Direct Comparison Profile
Sliced Jicama vs Aloe Vera
We scientifically analyze the biological properties of Sliced Jicama and Aloe Vera. Review the differences in macronutrients, vitamins, minerals, and our final nutritional verdict.
| Nutrient / Metric | Sliced Jicama (100g) | Aloe Vera (100g) |
|---|---|---|
| Calories | 38 kcal | 15 kcal |
| Protein | 0.72g | 0.3g |
| Fats | 0.1g | 0.1g |
| Carbohydrates | 9.8g | 3.9g |
| Dietary Fiber | 4.9g | 0.5g |
| GIGlycemic Index | 15 | 0 |
| Water Content | 90% | 95% |
Nutritional Verdict
Based on nutrient-density scores (highly bioavailable proteins, soluble prebiotic fiber, and balanced glycemic metrics), Sliced Jicama is programmatically rated superior for structural cellular health.
Sliced Jicama
Jicama, also known as Mexican turnip, is a crunchy, sweet root vegetable that is low in calories and high in water content, making it a refreshing addition to salads and snacks.

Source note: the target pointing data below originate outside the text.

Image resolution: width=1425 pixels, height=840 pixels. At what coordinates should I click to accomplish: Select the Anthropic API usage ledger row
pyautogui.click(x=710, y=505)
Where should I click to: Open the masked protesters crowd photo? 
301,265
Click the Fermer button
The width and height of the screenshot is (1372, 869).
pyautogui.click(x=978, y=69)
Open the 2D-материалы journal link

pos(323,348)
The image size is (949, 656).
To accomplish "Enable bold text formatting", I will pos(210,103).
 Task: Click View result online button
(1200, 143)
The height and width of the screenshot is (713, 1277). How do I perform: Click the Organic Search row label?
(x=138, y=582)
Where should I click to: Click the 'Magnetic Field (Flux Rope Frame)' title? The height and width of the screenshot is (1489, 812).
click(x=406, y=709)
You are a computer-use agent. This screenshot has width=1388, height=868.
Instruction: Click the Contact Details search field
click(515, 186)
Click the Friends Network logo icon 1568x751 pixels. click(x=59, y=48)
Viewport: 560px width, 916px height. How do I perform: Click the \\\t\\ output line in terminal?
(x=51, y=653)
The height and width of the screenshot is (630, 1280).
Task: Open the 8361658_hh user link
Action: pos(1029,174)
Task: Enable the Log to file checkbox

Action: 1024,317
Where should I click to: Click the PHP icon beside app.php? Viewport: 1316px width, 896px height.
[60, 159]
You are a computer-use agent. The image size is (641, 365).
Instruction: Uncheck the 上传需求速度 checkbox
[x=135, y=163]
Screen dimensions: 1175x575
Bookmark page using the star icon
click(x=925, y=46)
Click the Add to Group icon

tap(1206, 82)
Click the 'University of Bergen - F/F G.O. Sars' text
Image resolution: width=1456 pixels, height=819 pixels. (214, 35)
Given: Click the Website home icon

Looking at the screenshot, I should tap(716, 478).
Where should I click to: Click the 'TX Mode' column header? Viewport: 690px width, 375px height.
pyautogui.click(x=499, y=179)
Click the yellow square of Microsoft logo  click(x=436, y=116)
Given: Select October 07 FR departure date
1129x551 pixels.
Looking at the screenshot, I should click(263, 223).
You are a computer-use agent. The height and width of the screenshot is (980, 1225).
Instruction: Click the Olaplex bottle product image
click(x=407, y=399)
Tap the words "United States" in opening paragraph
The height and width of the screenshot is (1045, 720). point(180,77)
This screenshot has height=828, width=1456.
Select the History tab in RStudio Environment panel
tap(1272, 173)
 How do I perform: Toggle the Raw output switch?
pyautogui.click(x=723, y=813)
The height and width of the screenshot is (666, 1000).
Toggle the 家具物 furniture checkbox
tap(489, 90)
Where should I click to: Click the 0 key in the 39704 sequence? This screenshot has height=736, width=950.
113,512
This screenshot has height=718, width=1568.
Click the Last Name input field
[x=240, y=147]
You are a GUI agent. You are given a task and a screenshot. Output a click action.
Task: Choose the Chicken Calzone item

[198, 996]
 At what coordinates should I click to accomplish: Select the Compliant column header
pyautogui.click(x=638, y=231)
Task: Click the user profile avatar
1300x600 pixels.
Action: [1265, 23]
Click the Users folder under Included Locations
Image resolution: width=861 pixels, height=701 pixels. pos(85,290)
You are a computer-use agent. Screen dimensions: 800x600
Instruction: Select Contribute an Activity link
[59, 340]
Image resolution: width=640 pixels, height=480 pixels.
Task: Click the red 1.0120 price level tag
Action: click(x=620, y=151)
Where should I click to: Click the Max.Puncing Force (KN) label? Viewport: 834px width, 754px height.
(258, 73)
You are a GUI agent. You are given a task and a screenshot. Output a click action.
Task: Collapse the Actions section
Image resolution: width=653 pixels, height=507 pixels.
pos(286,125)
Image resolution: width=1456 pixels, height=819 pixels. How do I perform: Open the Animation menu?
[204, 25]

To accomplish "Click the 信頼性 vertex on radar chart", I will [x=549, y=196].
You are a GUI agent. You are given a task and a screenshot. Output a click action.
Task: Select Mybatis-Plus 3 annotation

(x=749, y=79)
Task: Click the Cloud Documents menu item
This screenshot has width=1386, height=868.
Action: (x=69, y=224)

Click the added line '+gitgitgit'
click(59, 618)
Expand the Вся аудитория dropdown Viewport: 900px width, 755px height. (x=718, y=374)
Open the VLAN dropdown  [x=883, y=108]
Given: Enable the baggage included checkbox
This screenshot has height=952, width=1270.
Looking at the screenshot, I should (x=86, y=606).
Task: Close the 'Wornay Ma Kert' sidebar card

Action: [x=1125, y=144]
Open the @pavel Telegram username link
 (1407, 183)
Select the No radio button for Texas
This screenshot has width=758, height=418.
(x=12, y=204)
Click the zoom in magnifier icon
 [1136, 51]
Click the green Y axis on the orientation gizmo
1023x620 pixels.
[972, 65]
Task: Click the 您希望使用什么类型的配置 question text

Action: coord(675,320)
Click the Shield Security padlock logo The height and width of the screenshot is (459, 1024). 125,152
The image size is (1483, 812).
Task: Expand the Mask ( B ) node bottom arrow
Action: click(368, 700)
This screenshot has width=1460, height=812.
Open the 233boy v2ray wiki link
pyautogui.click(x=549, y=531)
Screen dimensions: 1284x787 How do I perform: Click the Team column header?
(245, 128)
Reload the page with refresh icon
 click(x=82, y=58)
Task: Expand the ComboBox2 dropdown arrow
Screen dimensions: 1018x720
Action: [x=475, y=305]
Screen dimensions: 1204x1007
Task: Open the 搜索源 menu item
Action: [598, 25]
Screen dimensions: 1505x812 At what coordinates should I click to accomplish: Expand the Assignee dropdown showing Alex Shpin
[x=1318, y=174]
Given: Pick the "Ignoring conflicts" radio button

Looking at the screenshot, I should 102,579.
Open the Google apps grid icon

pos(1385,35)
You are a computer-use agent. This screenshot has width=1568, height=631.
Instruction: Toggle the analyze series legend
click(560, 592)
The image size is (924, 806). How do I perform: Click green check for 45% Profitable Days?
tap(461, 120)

•Rich in dietary fiber, jicama promotes digestive health and helps maintain a healthy weight by providing a feeling of fullness.
•High water content aids in hydration, making it an excellent choice for hot weather or post-exercise recovery.
Aloe Vera
Aloe Vera is a succulent plant known for its soothing properties and high water content, making it a popular choice for hydration and skin care.
•Aloe Vera is rich in antioxidants and vitamins, which help to combat oxidative stress and support overall skin health.
•It has anti-inflammatory properties that can aid in reducing skin irritation and promoting healing.